[Nyerges is the author of 10 books and regularly offers naturalist training. He can be reached at www.ChristopherNyerges.com, or School of Self-reliance, Box 41834, Eagle Rock, CA 90041.]
During the second week of December, I got a message: Sue Redman had died. This came as a great shock. Sue (and her husband Rich) were longtime friends. Sue was 72 years old, but I still had the sense that she would live forever. Here are my thoughts about Sue as I reflected over the years.
It was 1976 and I had just moved out of my home with my parents. I’d gone to my grandfather’s farm in Ohio to live for 6 months after high school, came back to California, and then decided it was time to set out on my own. I was living in a small hut in Highland Park, searching for the meaning of life, and needing a job.
I walked into the office of the Altadena Chronicle on North Lake Avenue looking for work. I met Sue Redman, and we got along great. She wasn’t anything like the front desk secretary at the Star News, whose job was to repel anyone who walked in the front door.
Sue spoke with me like a real person, and we quickly became friends. I became a typesetter and a columnist for Altadena’s only hometown paper. It was the beginning of a great relationship
I also met Rich at that time and we also became great friends. He hired me to do framing and painting at the Chronicle office, and even way back then, I realized that Rich and Sue were unique. Two sides of the same coin. They were, at least in my eyes, the way a married couple should be, both having respect and concern for the other.
(Over time, the Altadena Chronicle segued to the Altadena Weekly, which was swallowed up by the Pasadena Weekly, so we could say that part of what Sue and Rich created lives on.)
I always found Rich to be the model of integrity and honesty. So I once asked Sue if she worshipped the ground where Rich walks, and Sue laughed.
I realized that as the years went by, I was very much a part of the extended Redman family. Sue and Rich hired me for one of my first jobs. Rich printed my first book in their newspaper’s print shop. When I got married the first time, the ceremony took place at their home in the Meadows conducted by Rich, who was also a pastor of an Altadena church. And, up to about a year ago, I lived there on the Redman estate on the edge of the Angeles National Forest, and found it to be paradise on earth, within the watchful and protective aura of Sue and Rich.

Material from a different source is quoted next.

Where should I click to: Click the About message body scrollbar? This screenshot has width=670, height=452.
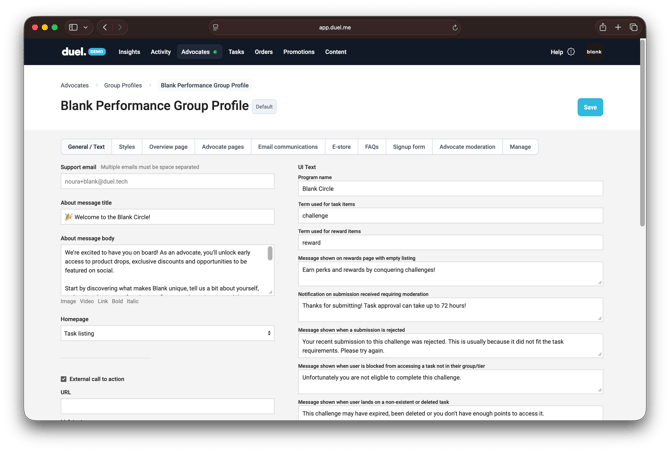pyautogui.click(x=270, y=256)
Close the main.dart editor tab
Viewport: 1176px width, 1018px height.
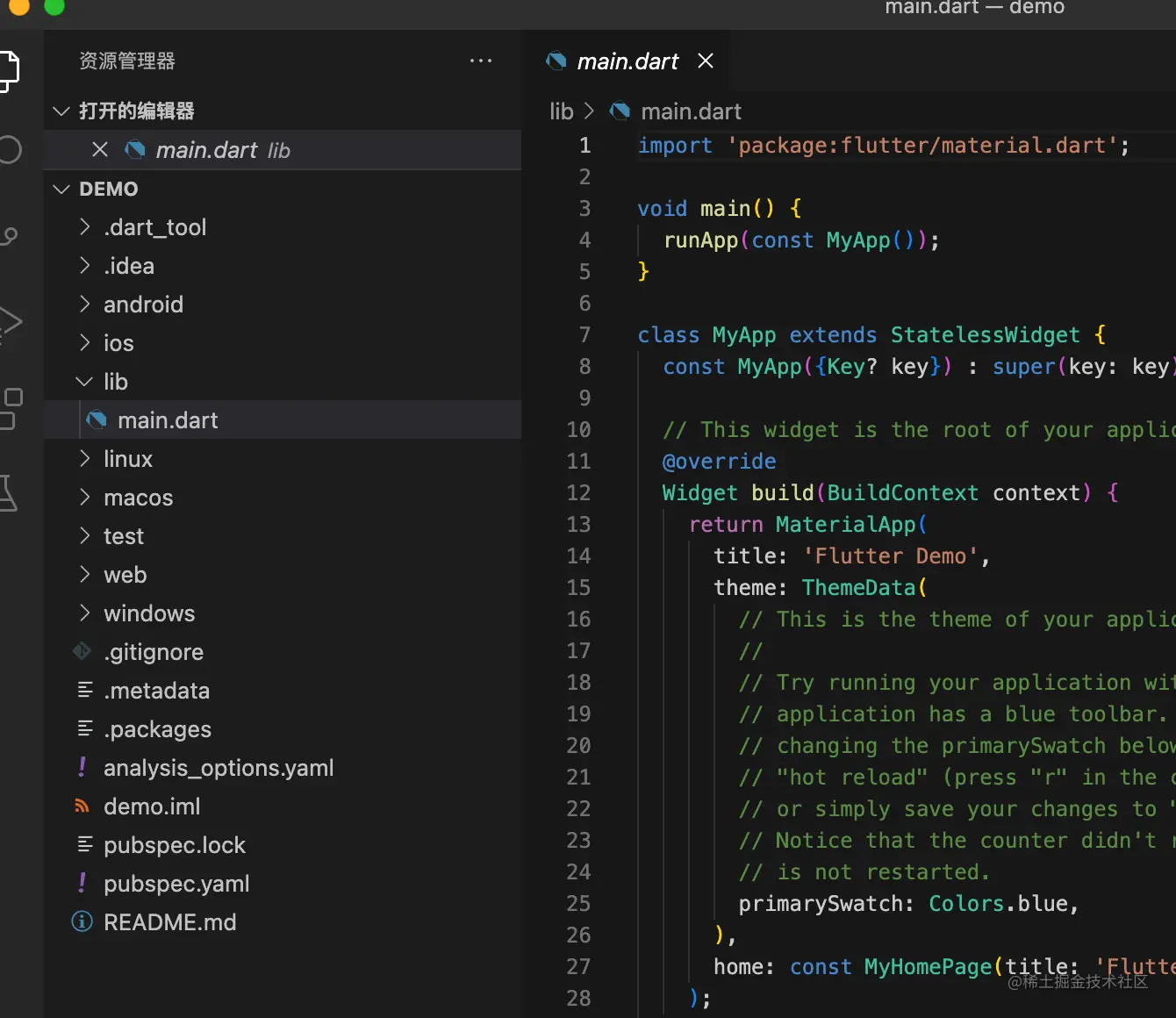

Each time I would come back from a trip, Sue was so interested in hearing all the details and encouraged me to write about it.
I very much enjoyed reading Sue’s two novels, and I hope that everyone reading this will eventually read them and enjoy the world that Sue created. [They are available on Kindle].
I was saddened and shocked to hear of Sue’s passing. Perhaps I shouldn’t be. I mean, we will all die. But, I still miss her, and have had her in my mind and heart since I heard the news.
I think with someone like Sue, she never really dies. She touched so many of us, in so many ways, with her kindness and friendship and genuine concern.
The circle of friends and acquaintances of the Redman family were vast, evidenced by the diverse and large group of people who gathered on the Winter Solstice at a downtown Pasadena church to honor her life.
I told Rich that night that he was a very lucky man. He lives in paradise, and he had the best possible life partner, and he is still surrounded by a wonderful family, and friends, and students.
Sue and Rich, thank you for being a part of my life. I will always be a Redman!